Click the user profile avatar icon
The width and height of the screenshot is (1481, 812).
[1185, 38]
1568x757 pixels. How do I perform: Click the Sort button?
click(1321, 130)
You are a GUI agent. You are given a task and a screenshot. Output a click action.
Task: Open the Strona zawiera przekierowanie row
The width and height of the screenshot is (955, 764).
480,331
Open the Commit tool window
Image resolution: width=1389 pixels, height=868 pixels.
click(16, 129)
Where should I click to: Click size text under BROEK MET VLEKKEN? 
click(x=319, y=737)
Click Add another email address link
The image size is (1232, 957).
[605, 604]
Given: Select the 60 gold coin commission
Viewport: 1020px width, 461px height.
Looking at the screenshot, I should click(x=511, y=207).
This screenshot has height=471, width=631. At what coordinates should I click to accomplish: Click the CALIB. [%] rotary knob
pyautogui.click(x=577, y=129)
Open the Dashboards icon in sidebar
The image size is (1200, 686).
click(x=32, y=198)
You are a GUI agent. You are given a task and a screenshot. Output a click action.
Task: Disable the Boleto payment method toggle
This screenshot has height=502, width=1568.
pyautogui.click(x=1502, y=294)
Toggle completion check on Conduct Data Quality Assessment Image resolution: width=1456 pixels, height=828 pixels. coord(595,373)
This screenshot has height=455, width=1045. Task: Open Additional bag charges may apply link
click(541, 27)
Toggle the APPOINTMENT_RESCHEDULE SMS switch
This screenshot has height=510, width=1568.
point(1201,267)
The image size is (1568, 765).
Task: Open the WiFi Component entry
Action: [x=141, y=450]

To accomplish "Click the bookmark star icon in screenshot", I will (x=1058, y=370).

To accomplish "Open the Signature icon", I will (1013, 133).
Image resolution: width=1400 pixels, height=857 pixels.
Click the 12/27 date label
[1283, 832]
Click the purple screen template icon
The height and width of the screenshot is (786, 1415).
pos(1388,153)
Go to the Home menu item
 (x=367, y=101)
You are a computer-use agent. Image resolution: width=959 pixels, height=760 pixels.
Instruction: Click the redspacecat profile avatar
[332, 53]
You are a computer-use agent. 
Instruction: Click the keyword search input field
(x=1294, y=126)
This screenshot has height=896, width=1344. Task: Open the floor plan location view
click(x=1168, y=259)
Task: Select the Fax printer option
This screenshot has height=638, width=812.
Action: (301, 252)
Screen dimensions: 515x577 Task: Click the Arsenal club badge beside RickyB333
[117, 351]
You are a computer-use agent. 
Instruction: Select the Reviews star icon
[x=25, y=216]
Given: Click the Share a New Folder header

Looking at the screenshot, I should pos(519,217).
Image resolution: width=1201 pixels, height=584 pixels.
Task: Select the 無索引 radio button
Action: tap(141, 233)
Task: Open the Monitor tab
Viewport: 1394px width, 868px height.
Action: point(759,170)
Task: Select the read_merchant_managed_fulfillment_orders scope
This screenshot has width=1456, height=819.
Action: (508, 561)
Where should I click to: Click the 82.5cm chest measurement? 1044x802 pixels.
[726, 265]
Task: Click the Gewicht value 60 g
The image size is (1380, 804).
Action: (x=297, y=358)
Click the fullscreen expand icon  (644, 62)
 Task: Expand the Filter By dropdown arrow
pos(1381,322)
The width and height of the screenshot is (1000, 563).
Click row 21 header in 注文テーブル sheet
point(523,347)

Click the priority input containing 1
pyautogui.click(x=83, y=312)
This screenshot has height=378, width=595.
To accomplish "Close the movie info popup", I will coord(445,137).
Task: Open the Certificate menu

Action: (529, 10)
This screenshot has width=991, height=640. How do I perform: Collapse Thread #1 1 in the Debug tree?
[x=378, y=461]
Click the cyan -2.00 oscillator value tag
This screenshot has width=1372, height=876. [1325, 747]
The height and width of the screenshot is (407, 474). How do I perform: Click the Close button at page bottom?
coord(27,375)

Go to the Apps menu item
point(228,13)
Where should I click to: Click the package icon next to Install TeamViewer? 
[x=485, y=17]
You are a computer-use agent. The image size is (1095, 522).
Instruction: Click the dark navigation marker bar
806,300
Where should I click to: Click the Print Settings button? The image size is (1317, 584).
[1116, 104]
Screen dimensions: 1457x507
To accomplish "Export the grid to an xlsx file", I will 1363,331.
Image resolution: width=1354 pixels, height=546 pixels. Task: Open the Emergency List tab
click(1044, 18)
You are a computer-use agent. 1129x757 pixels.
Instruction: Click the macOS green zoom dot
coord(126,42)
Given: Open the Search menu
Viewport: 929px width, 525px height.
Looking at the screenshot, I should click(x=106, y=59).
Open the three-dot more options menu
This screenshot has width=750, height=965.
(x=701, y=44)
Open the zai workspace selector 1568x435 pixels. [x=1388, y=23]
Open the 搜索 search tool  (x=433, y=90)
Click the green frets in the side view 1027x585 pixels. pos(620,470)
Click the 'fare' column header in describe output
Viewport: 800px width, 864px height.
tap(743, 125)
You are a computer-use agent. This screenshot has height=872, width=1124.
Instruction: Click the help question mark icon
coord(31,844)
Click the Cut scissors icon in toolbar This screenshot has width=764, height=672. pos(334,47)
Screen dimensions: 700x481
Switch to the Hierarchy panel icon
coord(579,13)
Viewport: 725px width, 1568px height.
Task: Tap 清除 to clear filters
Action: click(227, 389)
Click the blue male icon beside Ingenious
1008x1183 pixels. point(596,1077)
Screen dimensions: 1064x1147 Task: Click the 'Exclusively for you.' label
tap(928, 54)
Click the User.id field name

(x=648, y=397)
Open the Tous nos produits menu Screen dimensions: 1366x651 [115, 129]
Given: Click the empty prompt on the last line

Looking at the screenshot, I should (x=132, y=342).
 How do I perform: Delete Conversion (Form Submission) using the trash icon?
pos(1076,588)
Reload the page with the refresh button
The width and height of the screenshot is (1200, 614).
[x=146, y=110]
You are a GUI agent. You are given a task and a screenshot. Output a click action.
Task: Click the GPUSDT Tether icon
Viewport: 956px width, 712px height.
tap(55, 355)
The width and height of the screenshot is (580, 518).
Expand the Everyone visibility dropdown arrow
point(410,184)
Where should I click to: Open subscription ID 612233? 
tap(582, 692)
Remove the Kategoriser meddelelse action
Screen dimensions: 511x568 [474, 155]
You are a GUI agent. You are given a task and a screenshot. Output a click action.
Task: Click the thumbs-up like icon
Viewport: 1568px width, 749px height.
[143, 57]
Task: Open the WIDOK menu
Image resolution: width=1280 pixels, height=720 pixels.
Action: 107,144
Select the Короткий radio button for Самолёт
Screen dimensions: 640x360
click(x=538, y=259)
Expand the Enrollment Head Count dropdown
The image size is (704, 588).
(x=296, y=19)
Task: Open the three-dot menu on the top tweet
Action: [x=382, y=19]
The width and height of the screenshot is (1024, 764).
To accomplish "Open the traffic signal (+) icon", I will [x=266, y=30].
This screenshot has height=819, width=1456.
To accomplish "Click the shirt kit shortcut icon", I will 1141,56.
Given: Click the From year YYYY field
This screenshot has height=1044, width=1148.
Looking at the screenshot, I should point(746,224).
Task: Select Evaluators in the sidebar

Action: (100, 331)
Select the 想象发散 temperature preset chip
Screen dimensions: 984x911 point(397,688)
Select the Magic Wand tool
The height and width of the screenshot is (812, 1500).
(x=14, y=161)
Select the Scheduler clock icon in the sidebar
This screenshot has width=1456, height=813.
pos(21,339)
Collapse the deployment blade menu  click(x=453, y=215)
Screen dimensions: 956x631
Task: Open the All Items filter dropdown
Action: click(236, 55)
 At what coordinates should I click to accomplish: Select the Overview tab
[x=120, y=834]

▶ **WHAT YOU HAVE TO DO**:
Copy all of the data above line for line, without changing anything.

▶ **ANSWER TO THE PROBLEM**:
Click the user profile avatar icon
The width and height of the screenshot is (1481, 812).
[1185, 38]
1568x757 pixels. How do I perform: Click the Sort button?
click(1321, 130)
You are a GUI agent. You are given a task and a screenshot. Output a click action.
Task: Open the Strona zawiera przekierowanie row
The width and height of the screenshot is (955, 764).
480,331
Open the Commit tool window
Image resolution: width=1389 pixels, height=868 pixels.
click(16, 129)
Where should I click to: Click size text under BROEK MET VLEKKEN? 
click(x=319, y=737)
Click Add another email address link
The image size is (1232, 957).
[605, 604]
Given: Select the 60 gold coin commission
Viewport: 1020px width, 461px height.
Looking at the screenshot, I should click(x=511, y=207).
This screenshot has height=471, width=631. At what coordinates should I click to accomplish: Click the CALIB. [%] rotary knob
pyautogui.click(x=577, y=129)
Open the Dashboards icon in sidebar
The image size is (1200, 686).
click(x=32, y=198)
You are a GUI agent. You are given a task and a screenshot. Output a click action.
Task: Disable the Boleto payment method toggle
This screenshot has height=502, width=1568.
pyautogui.click(x=1502, y=294)
Toggle completion check on Conduct Data Quality Assessment Image resolution: width=1456 pixels, height=828 pixels. coord(595,373)
This screenshot has height=455, width=1045. Task: Open Additional bag charges may apply link
click(541, 27)
Toggle the APPOINTMENT_RESCHEDULE SMS switch
This screenshot has height=510, width=1568.
point(1201,267)
The image size is (1568, 765).
Task: Open the WiFi Component entry
Action: [x=141, y=450]

To accomplish "Click the bookmark star icon in screenshot", I will (x=1058, y=370).

To accomplish "Open the Signature icon", I will (1013, 133).
Image resolution: width=1400 pixels, height=857 pixels.
Click the 12/27 date label
[1283, 832]
Click the purple screen template icon
The height and width of the screenshot is (786, 1415).
pos(1388,153)
Go to the Home menu item
 (x=367, y=101)
You are a computer-use agent. Image resolution: width=959 pixels, height=760 pixels.
Instruction: Click the redspacecat profile avatar
[332, 53]
You are a computer-use agent. 
Instruction: Click the keyword search input field
(x=1294, y=126)
This screenshot has height=896, width=1344. Task: Open the floor plan location view
click(x=1168, y=259)
Task: Select the Fax printer option
This screenshot has height=638, width=812.
Action: (301, 252)
Screen dimensions: 515x577 Task: Click the Arsenal club badge beside RickyB333
[117, 351]
You are a computer-use agent. 
Instruction: Select the Reviews star icon
[x=25, y=216]
Given: Click the Share a New Folder header

Looking at the screenshot, I should pos(519,217).
Image resolution: width=1201 pixels, height=584 pixels.
Task: Select the 無索引 radio button
Action: tap(141, 233)
Task: Open the Monitor tab
Viewport: 1394px width, 868px height.
Action: point(759,170)
Task: Select the read_merchant_managed_fulfillment_orders scope
This screenshot has width=1456, height=819.
Action: (508, 561)
Where should I click to: Click the 82.5cm chest measurement? 1044x802 pixels.
[726, 265]
Task: Click the Gewicht value 60 g
The image size is (1380, 804).
Action: (x=297, y=358)
Click the fullscreen expand icon  (644, 62)
 Task: Expand the Filter By dropdown arrow
pos(1381,322)
The width and height of the screenshot is (1000, 563).
Click row 21 header in 注文テーブル sheet
point(523,347)

Click the priority input containing 1
pyautogui.click(x=83, y=312)
This screenshot has height=378, width=595.
To accomplish "Close the movie info popup", I will coord(445,137).
Task: Open the Certificate menu

Action: (529, 10)
This screenshot has width=991, height=640. How do I perform: Collapse Thread #1 1 in the Debug tree?
[x=378, y=461]
Click the cyan -2.00 oscillator value tag
This screenshot has width=1372, height=876. [1325, 747]
The height and width of the screenshot is (407, 474). How do I perform: Click the Close button at page bottom?
coord(27,375)

Go to the Apps menu item
point(228,13)
Where should I click to: Click the package icon next to Install TeamViewer? 
[x=485, y=17]
You are a computer-use agent. The image size is (1095, 522).
Instruction: Click the dark navigation marker bar
806,300
Where should I click to: Click the Print Settings button? The image size is (1317, 584).
[1116, 104]
Screen dimensions: 1457x507
To accomplish "Export the grid to an xlsx file", I will 1363,331.
Image resolution: width=1354 pixels, height=546 pixels. Task: Open the Emergency List tab
click(1044, 18)
You are a computer-use agent. 1129x757 pixels.
Instruction: Click the macOS green zoom dot
coord(126,42)
Given: Open the Search menu
Viewport: 929px width, 525px height.
Looking at the screenshot, I should click(x=106, y=59).
Open the three-dot more options menu
This screenshot has width=750, height=965.
(x=701, y=44)
Open the zai workspace selector 1568x435 pixels. [x=1388, y=23]
Open the 搜索 search tool  (x=433, y=90)
Click the green frets in the side view 1027x585 pixels. pos(620,470)
Click the 'fare' column header in describe output
Viewport: 800px width, 864px height.
tap(743, 125)
You are a computer-use agent. This screenshot has height=872, width=1124.
Instruction: Click the help question mark icon
coord(31,844)
Click the Cut scissors icon in toolbar This screenshot has width=764, height=672. pos(334,47)
Screen dimensions: 700x481
Switch to the Hierarchy panel icon
coord(579,13)
Viewport: 725px width, 1568px height.
Task: Tap 清除 to clear filters
Action: click(227, 389)
Click the blue male icon beside Ingenious
1008x1183 pixels. point(596,1077)
Screen dimensions: 1064x1147 Task: Click the 'Exclusively for you.' label
tap(928, 54)
Click the User.id field name

(x=648, y=397)
Open the Tous nos produits menu Screen dimensions: 1366x651 [115, 129]
Given: Click the empty prompt on the last line

Looking at the screenshot, I should (x=132, y=342).
 How do I perform: Delete Conversion (Form Submission) using the trash icon?
pos(1076,588)
Reload the page with the refresh button
The width and height of the screenshot is (1200, 614).
[x=146, y=110]
You are a GUI agent. You are given a task and a screenshot. Output a click action.
Task: Click the GPUSDT Tether icon
Viewport: 956px width, 712px height.
tap(55, 355)
The width and height of the screenshot is (580, 518).
Expand the Everyone visibility dropdown arrow
point(410,184)
Where should I click to: Open subscription ID 612233? 
tap(582, 692)
Remove the Kategoriser meddelelse action
Screen dimensions: 511x568 [474, 155]
You are a GUI agent. You are given a task and a screenshot. Output a click action.
Task: Click the thumbs-up like icon
Viewport: 1568px width, 749px height.
[143, 57]
Task: Open the WIDOK menu
Image resolution: width=1280 pixels, height=720 pixels.
Action: 107,144
Select the Короткий radio button for Самолёт
Screen dimensions: 640x360
click(x=538, y=259)
Expand the Enrollment Head Count dropdown
The image size is (704, 588).
(x=296, y=19)
Task: Open the three-dot menu on the top tweet
Action: [x=382, y=19]
The width and height of the screenshot is (1024, 764).
To accomplish "Open the traffic signal (+) icon", I will [x=266, y=30].
This screenshot has height=819, width=1456.
To accomplish "Click the shirt kit shortcut icon", I will 1141,56.
Given: Click the From year YYYY field
This screenshot has height=1044, width=1148.
Looking at the screenshot, I should point(746,224).
Task: Select Evaluators in the sidebar

Action: (100, 331)
Select the 想象发散 temperature preset chip
Screen dimensions: 984x911 point(397,688)
Select the Magic Wand tool
The height and width of the screenshot is (812, 1500).
(x=14, y=161)
Select the Scheduler clock icon in the sidebar
This screenshot has width=1456, height=813.
pos(21,339)
Collapse the deployment blade menu  click(x=453, y=215)
Screen dimensions: 956x631
Task: Open the All Items filter dropdown
Action: click(236, 55)
 At what coordinates should I click to accomplish: Select the Overview tab
[x=120, y=834]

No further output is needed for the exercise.